------ INFORMATION GIVEN

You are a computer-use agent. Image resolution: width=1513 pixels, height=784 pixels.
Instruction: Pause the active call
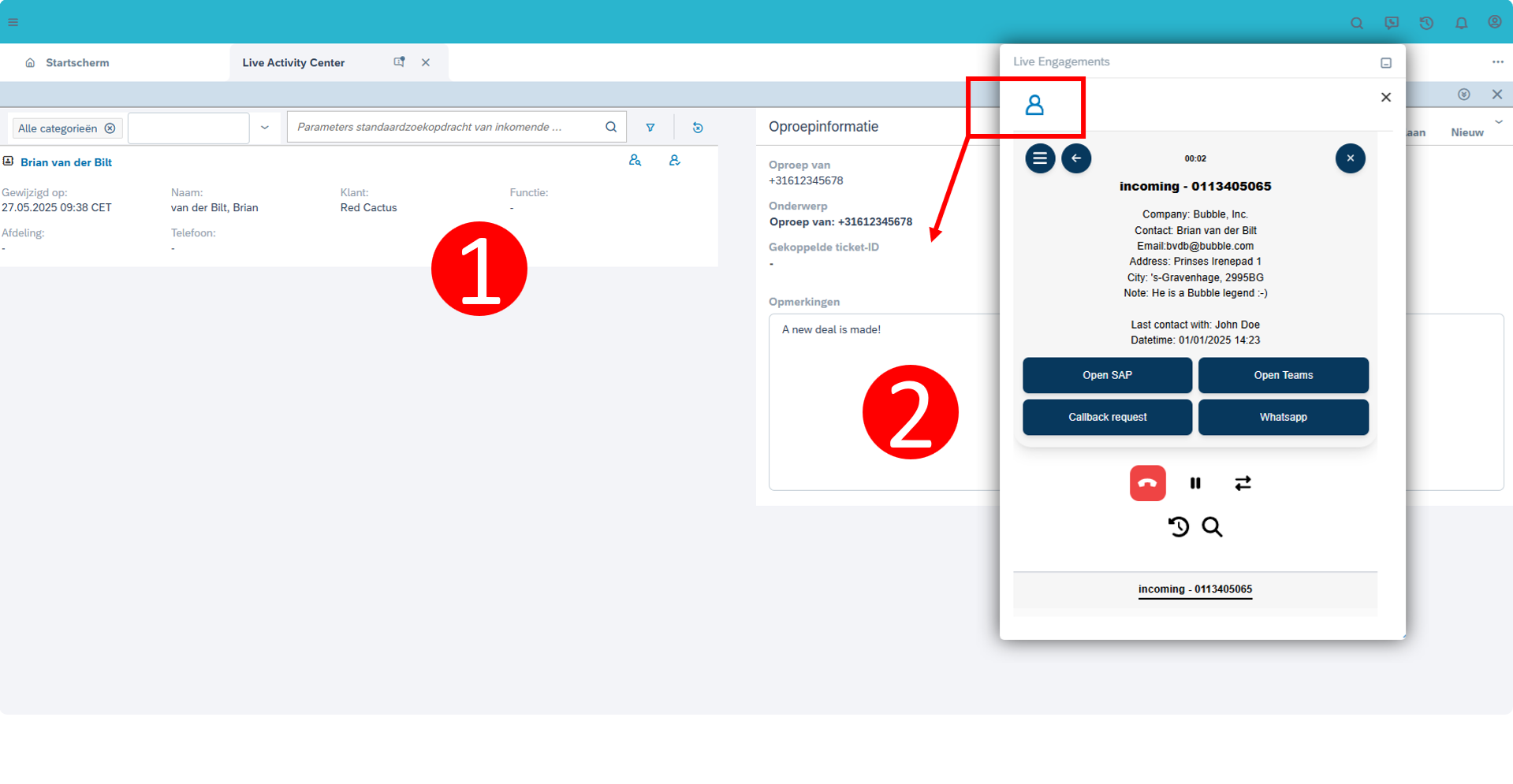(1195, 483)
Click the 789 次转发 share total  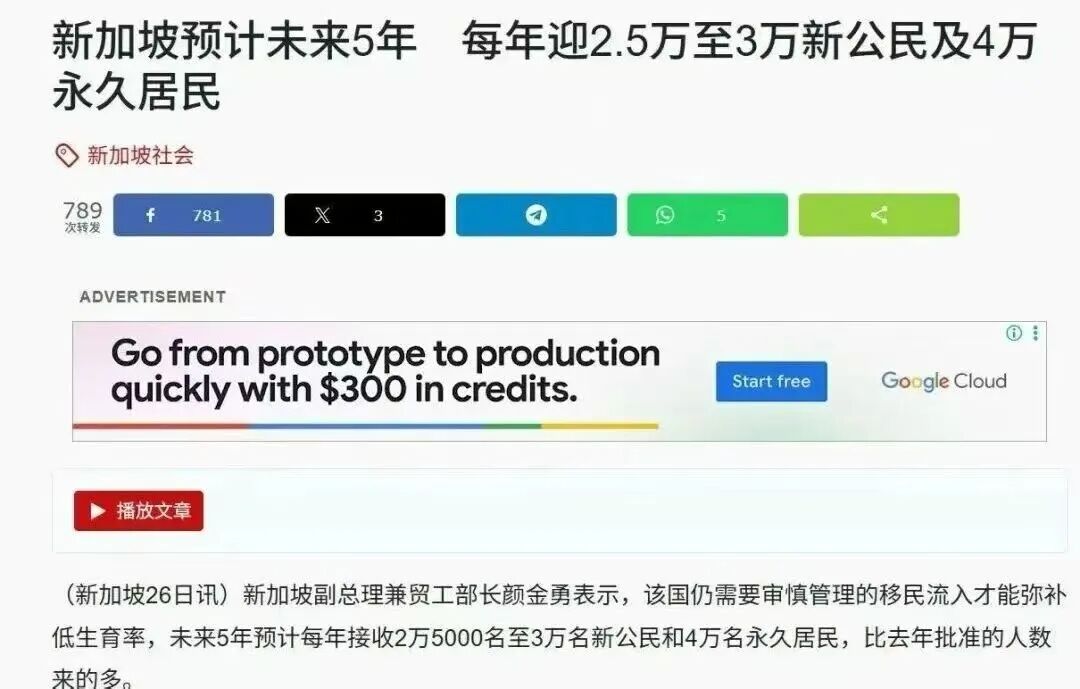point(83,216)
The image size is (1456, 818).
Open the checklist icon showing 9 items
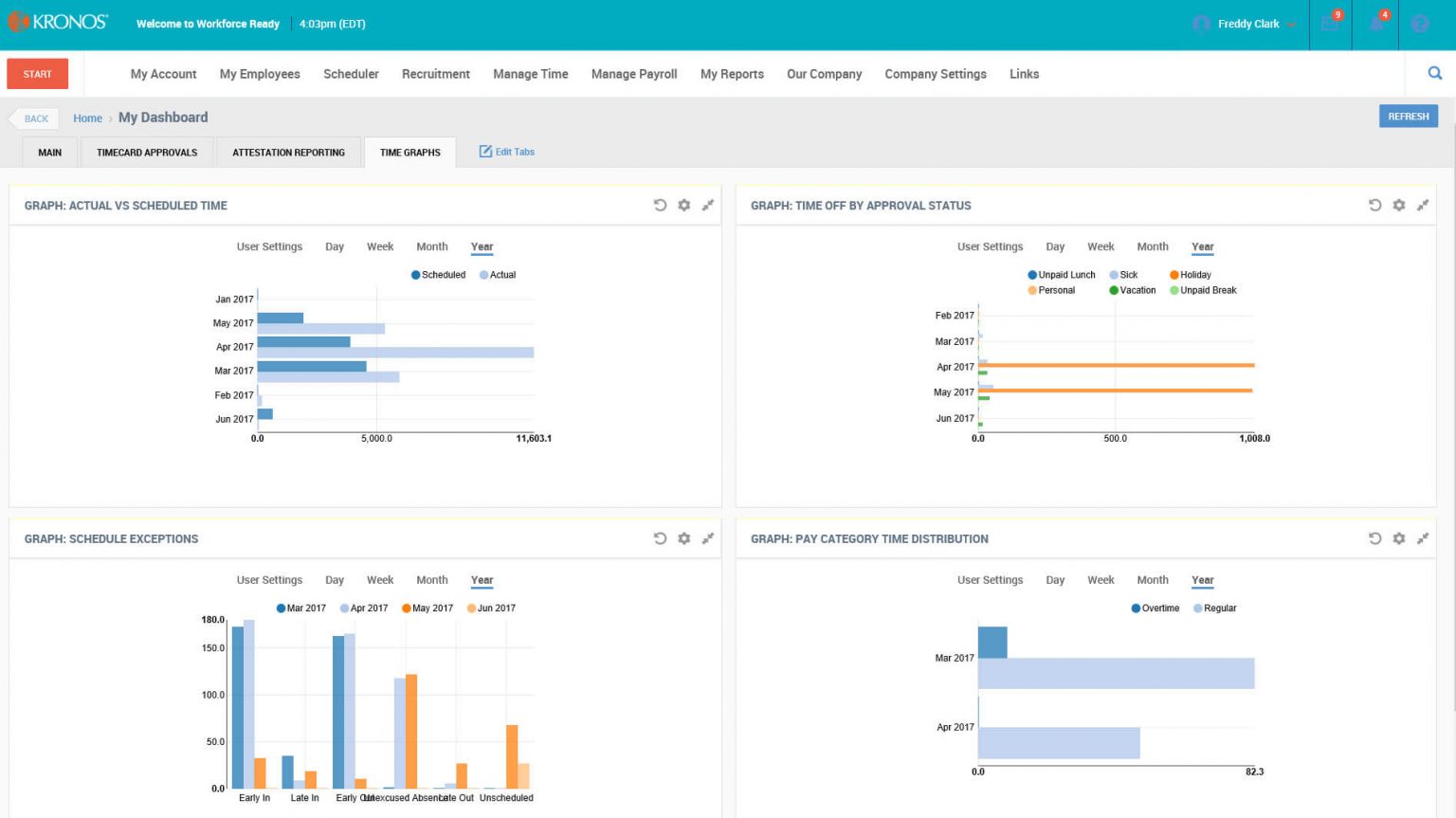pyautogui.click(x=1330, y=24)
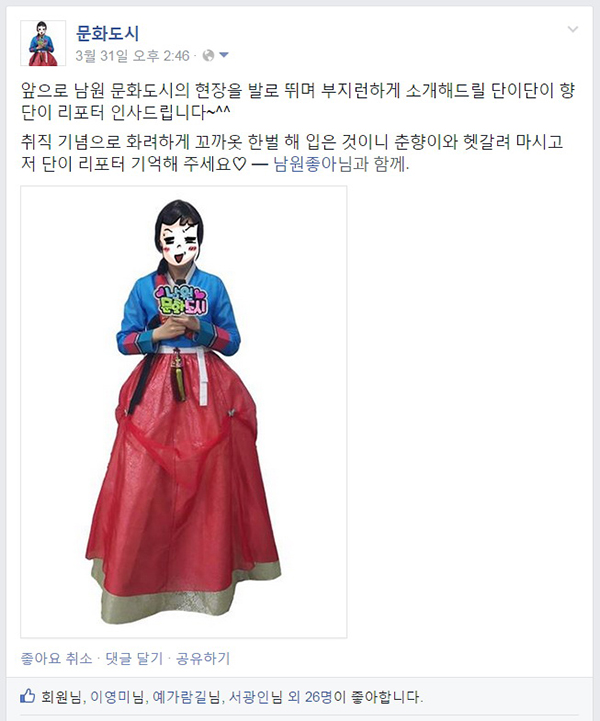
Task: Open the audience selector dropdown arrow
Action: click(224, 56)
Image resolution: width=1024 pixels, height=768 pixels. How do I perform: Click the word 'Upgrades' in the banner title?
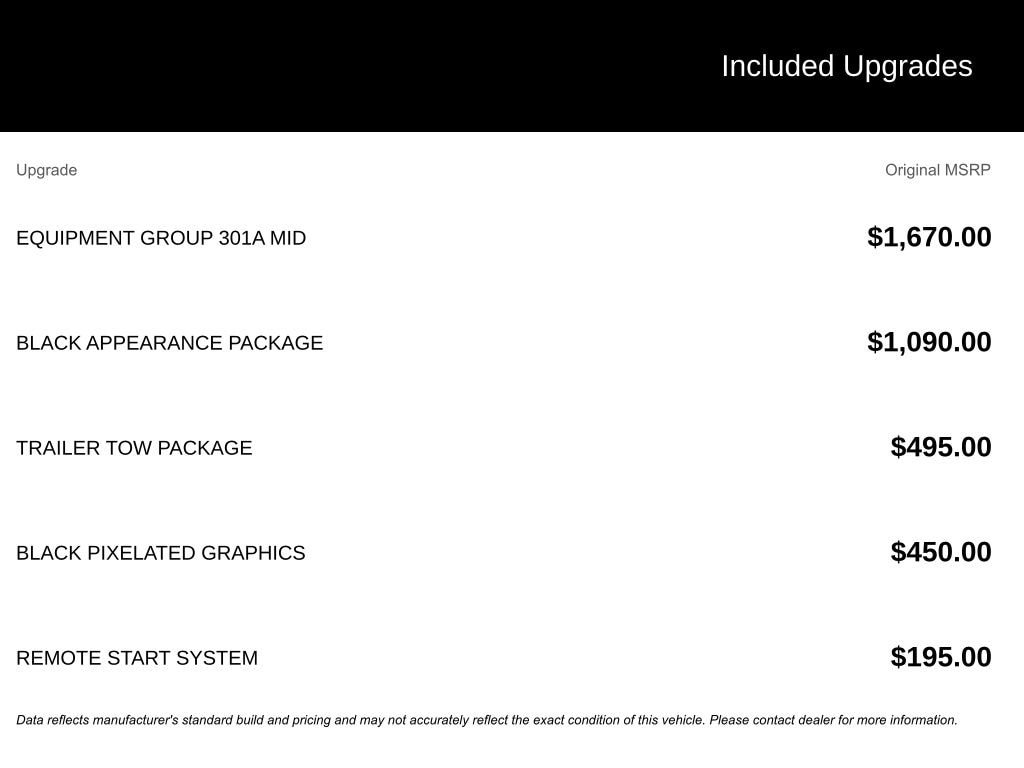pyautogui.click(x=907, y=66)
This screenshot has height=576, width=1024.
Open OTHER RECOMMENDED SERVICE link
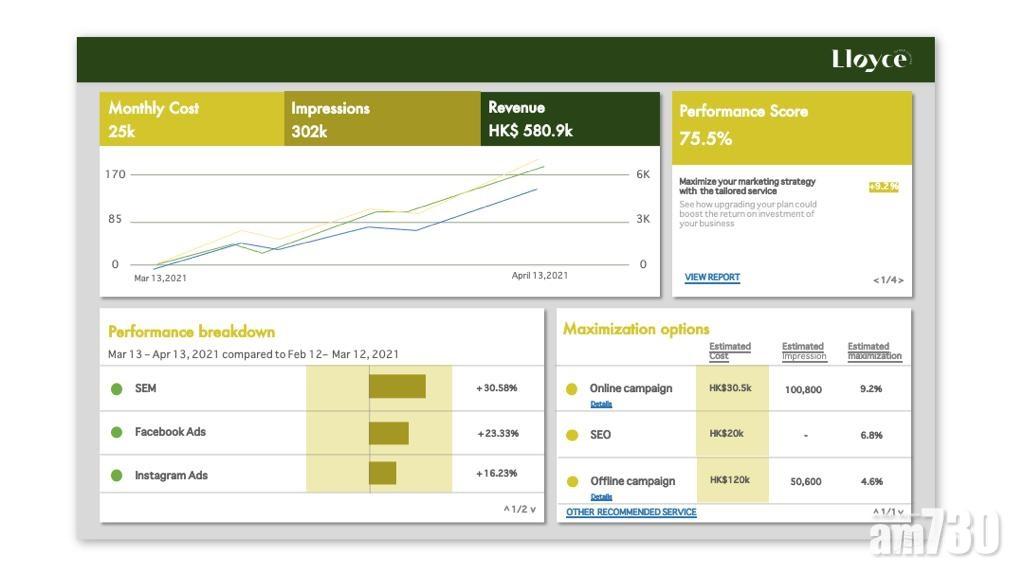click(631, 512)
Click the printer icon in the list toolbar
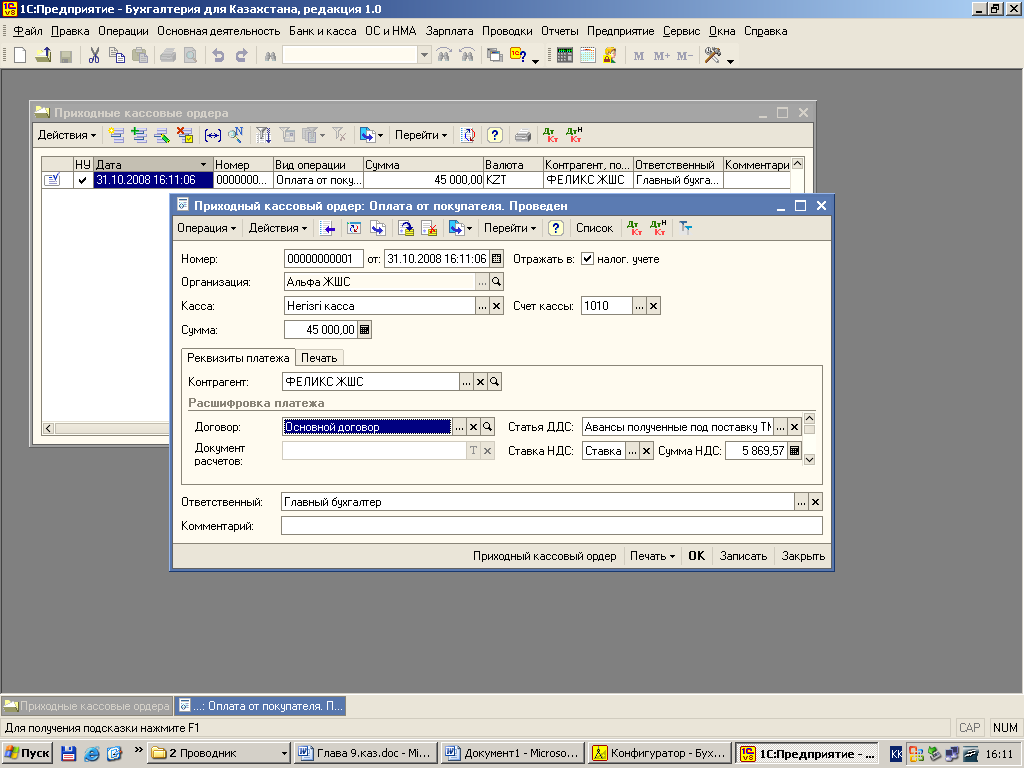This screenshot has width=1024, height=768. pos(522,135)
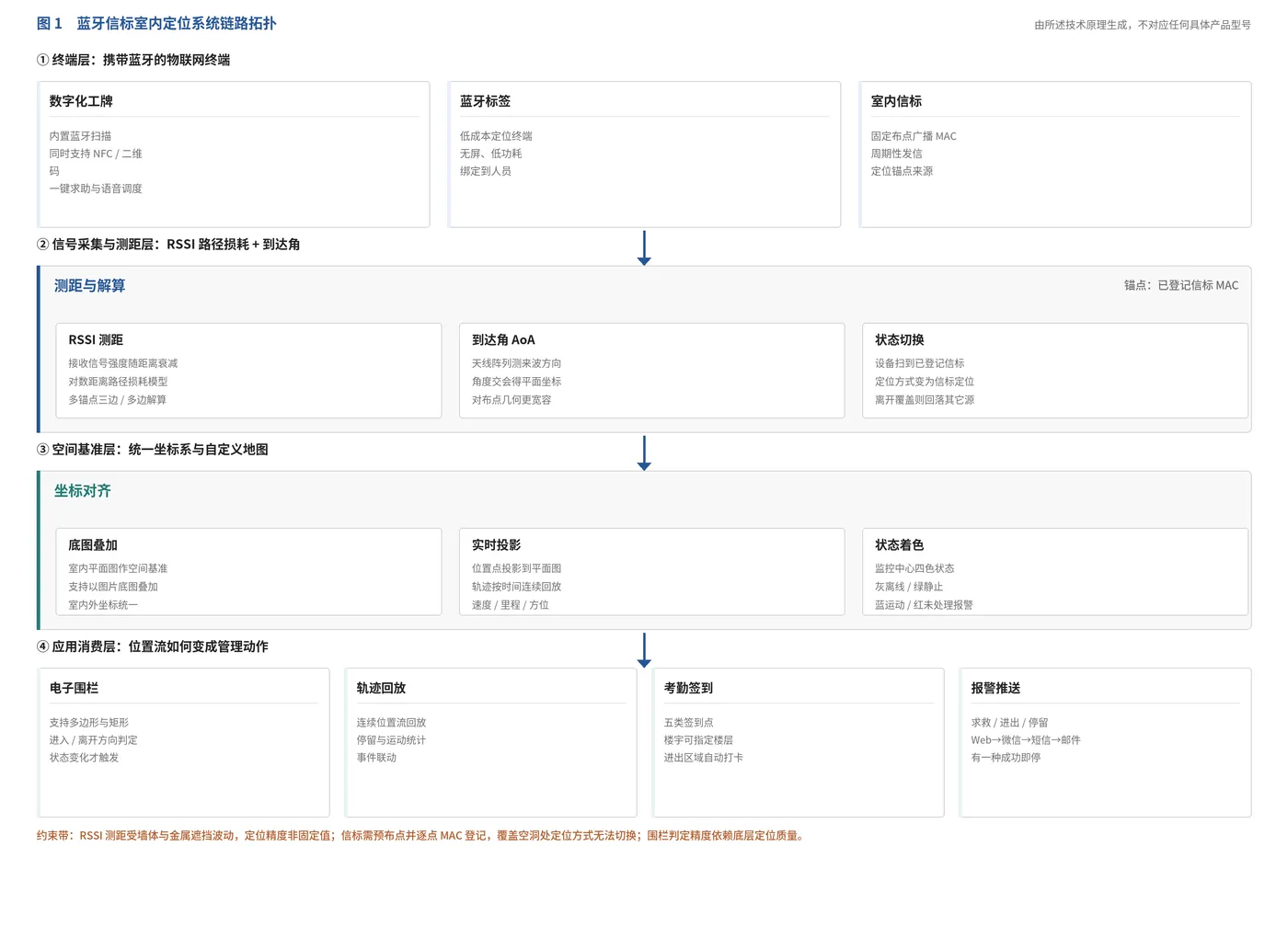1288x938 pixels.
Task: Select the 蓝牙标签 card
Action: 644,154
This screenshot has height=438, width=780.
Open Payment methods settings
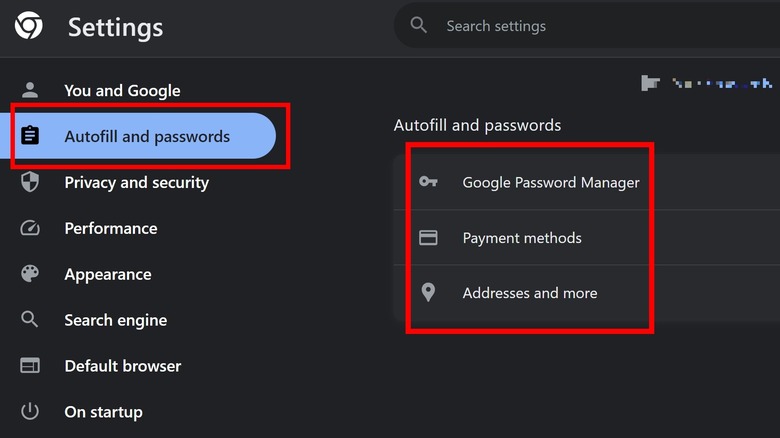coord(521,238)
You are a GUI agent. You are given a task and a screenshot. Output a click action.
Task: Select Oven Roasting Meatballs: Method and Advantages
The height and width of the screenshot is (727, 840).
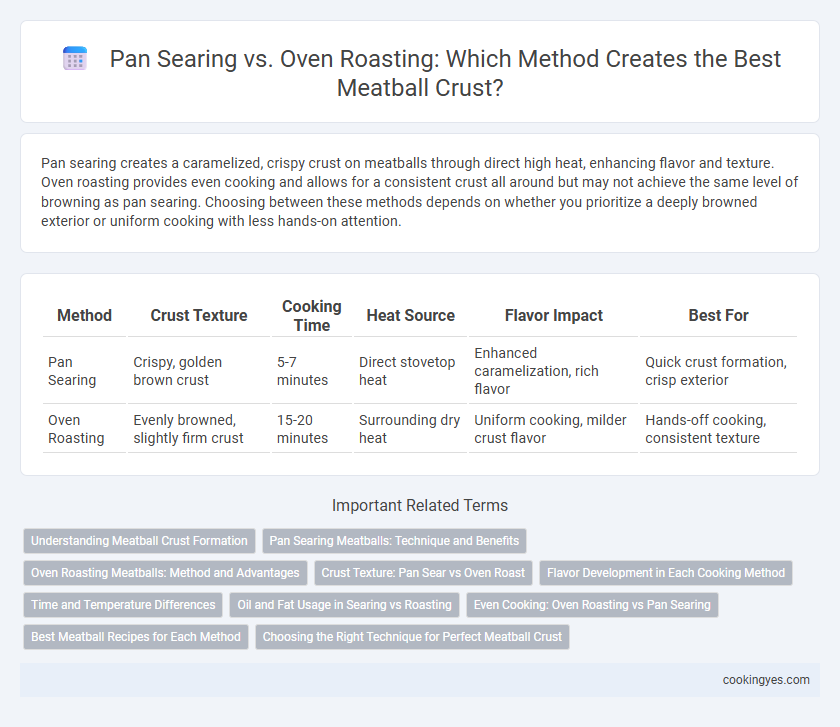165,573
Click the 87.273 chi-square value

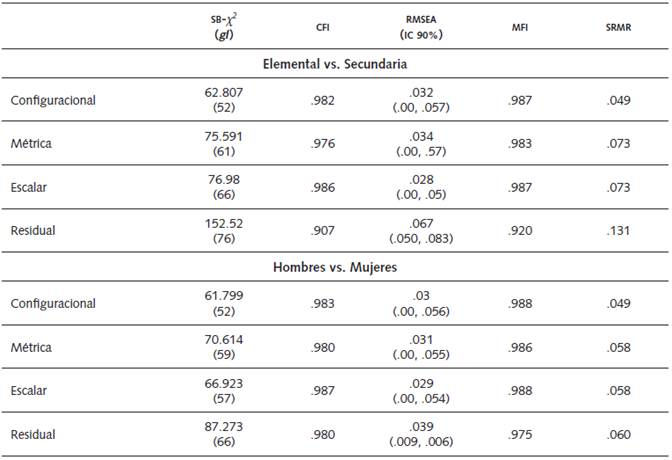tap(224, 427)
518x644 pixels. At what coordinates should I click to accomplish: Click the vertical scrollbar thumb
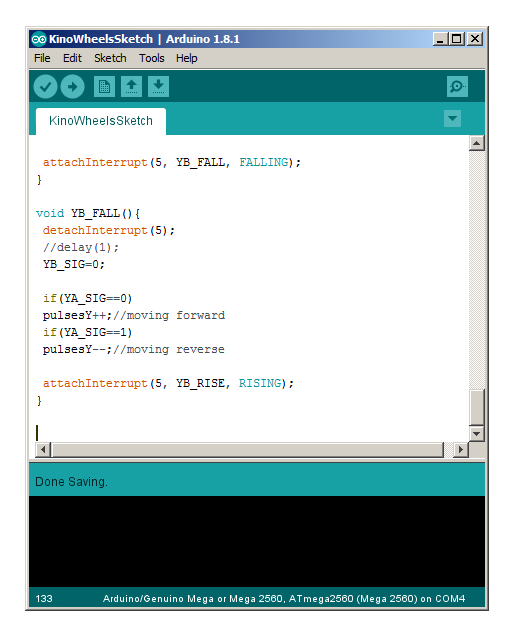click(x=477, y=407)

------------

Retype the items starting at the line that contains "Click the 87.273 chi-square value" and continuing through the last of the items. Leave the pictures out of your copy.

SOLUTION TO THIS TASK:
Click the 87.273 chi-square value

tap(224, 427)
518x644 pixels. At what coordinates should I click to accomplish: Click the vertical scrollbar thumb
click(x=477, y=407)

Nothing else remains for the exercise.